There was an early morning ease about the streets as morning began its ritual takeover. Doctors and police officers were changing shifts as the morning crew came to replace the owls of the night. Like a vampire Alvin began to shudder, threatening disintegration, against the faint protruding light of the sun. Taking another breather from the horn Alvin said “Shit man, morning again,” as if morning was an unwelcome visitor that always came at the wrong time. It must have been somewhere in the realm of the hour of six, but I did not care to check my watch; time is always a reminder of things that have to be done, and I did not want to be anywhere else, did not want to be brought back down to earth. The drizzle had passed and Alvin had already smoked his last cigarette. “Well here we go mutherfucker,” Alvin said, signaling that the next few phrases would be his last of the night. He pursed his lips around the mouthpiece and blew; the melody drifted in inches, even-tempered, ascending and pervading the universe ever so patiently. Alvin’s last words of the night were never a last effort, but rather a promise, a pact with the fading moon to return again when the sky darkened, to sing to sweet Angelina until they found each other.
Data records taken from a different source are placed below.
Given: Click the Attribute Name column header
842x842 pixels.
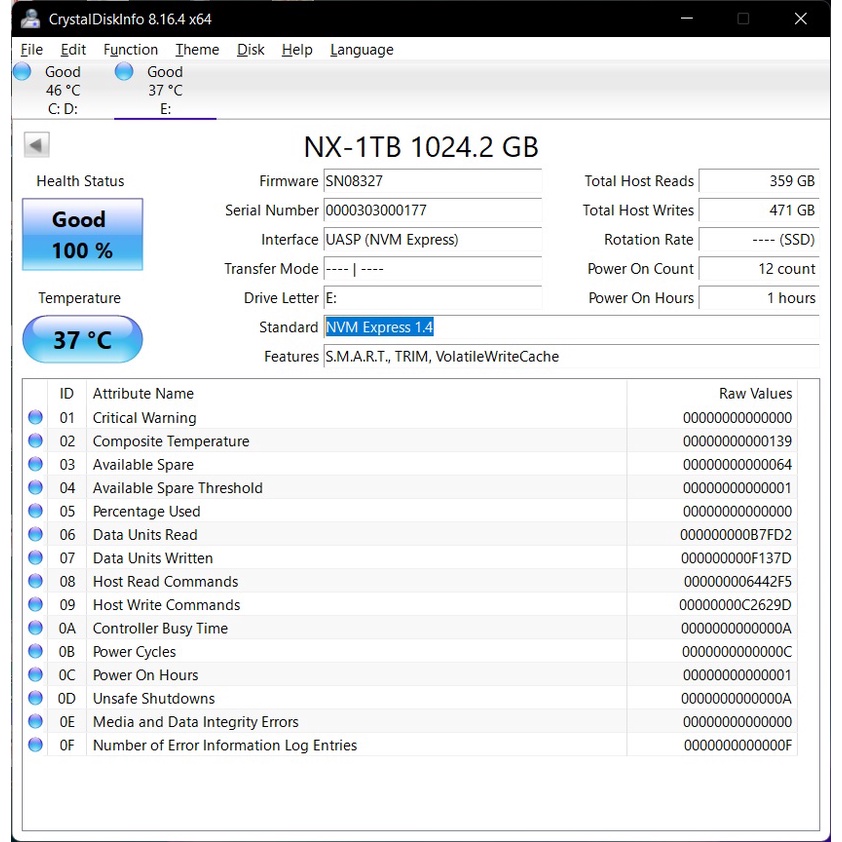Looking at the screenshot, I should [143, 394].
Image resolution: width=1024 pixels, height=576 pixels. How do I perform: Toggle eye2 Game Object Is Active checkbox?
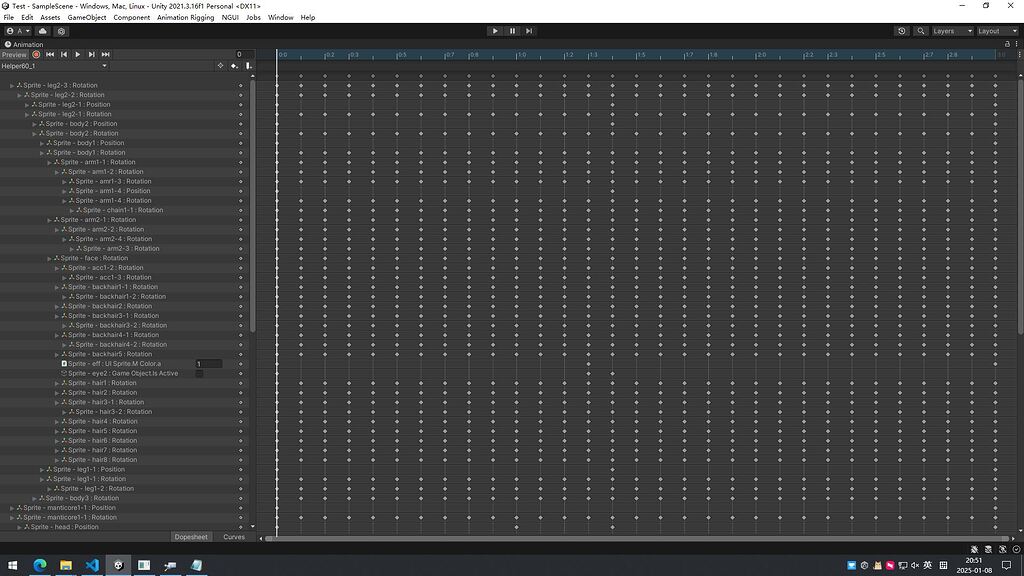[x=199, y=374]
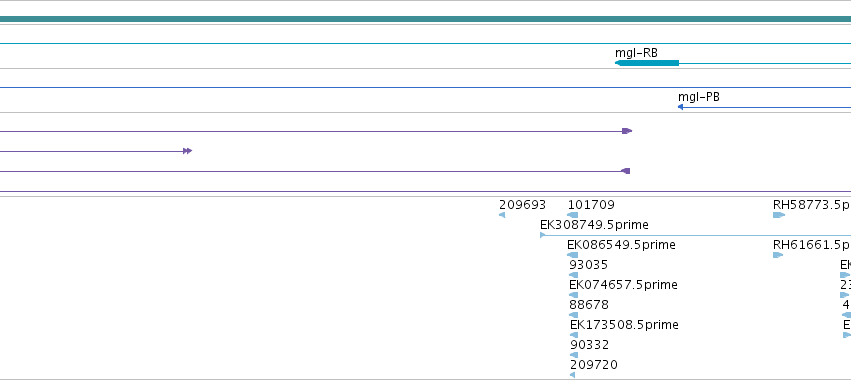Select the 209693 feature label
851x380 pixels.
(522, 205)
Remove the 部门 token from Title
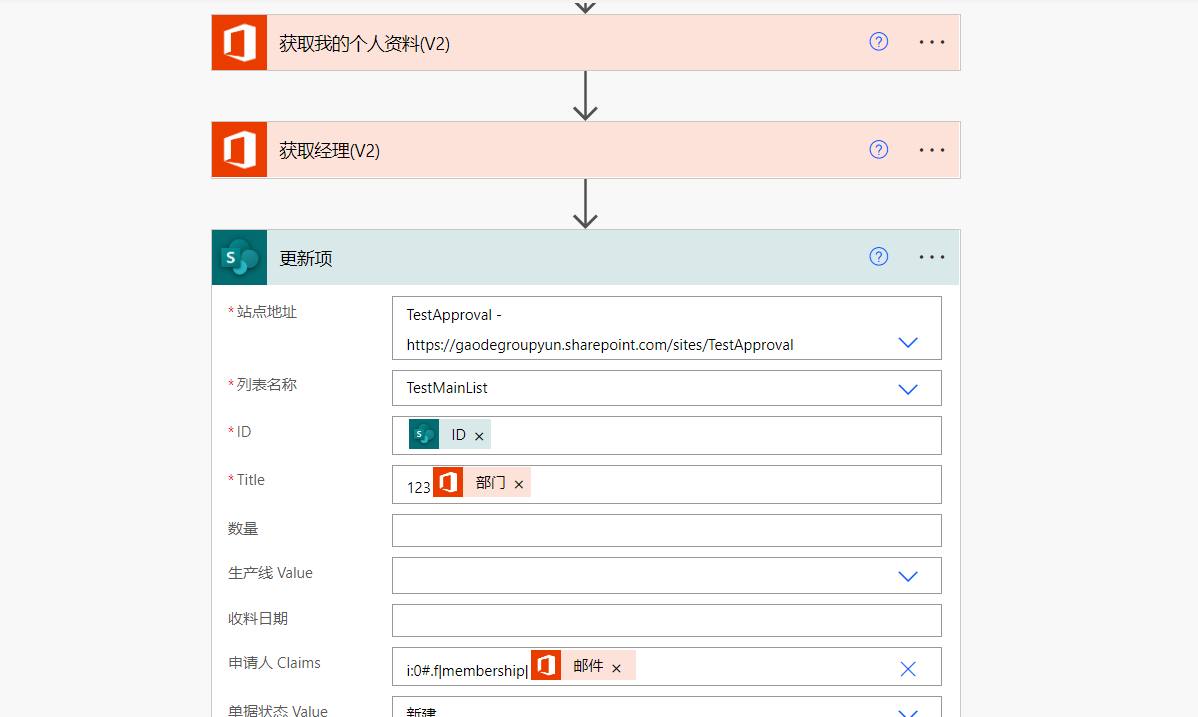 coord(519,484)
The final movement was relentless, full of pathos; an unwillingness to give up until his soul was satisfied. And somewhere out there Lady Angelina was combing a flowerbed outside her apartment window, running her fingers through the pedals, inhaling the smell of life. A breeze was probably coming through, and in the distance it carried a faint, familiar sound that she could not quite make out. The familiarity would keep her returning to the window night after night, through the early morning, until the sound came close enough and clearly whispered her name.
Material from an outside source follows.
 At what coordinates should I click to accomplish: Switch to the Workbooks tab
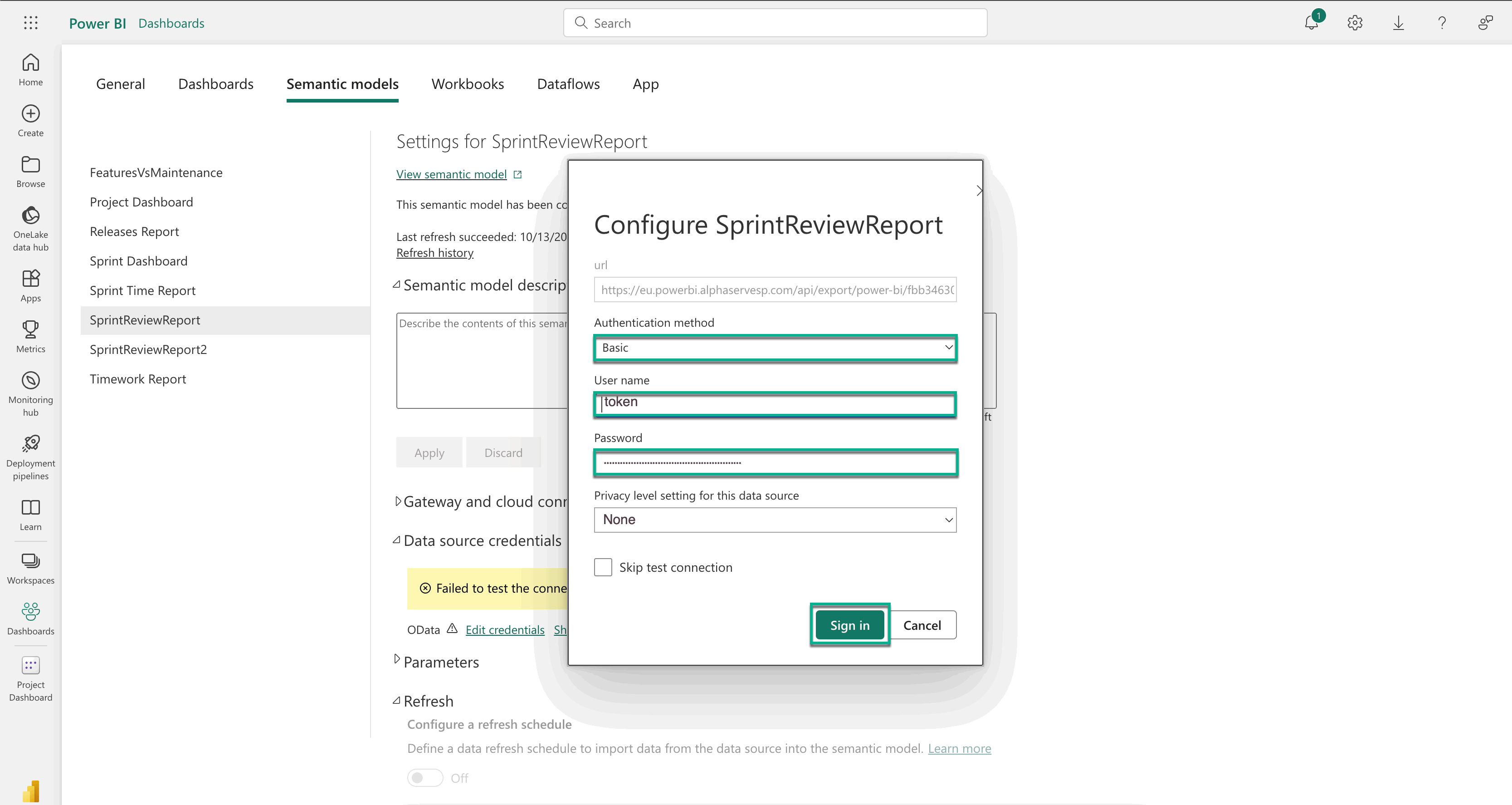point(467,84)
Blowing a final phrase and then abruptly stopping as if realizing he was late for a doctor’s appointment, Alvin pried the sax from his mouth and packed it up. The sax was like an extension of his body, an extra limb, as difficult to remove as an arm or a leg. He shut his case and then turned and looked at me, moved his head up and down, and said “You need some sleep mutherfucker.” With that he turned around and walked west, taking his time, not forcing a single step. I didn’t bother to yell goodbye, and started off in the other direction. “Goodbye” always signifies an end, a close to possibility, and that was the antithesis of Alvin. I looked up and saw the last shards of moon in the sky and knew that night would come again, that on another corner on another street Alvin would play, that the story would continue.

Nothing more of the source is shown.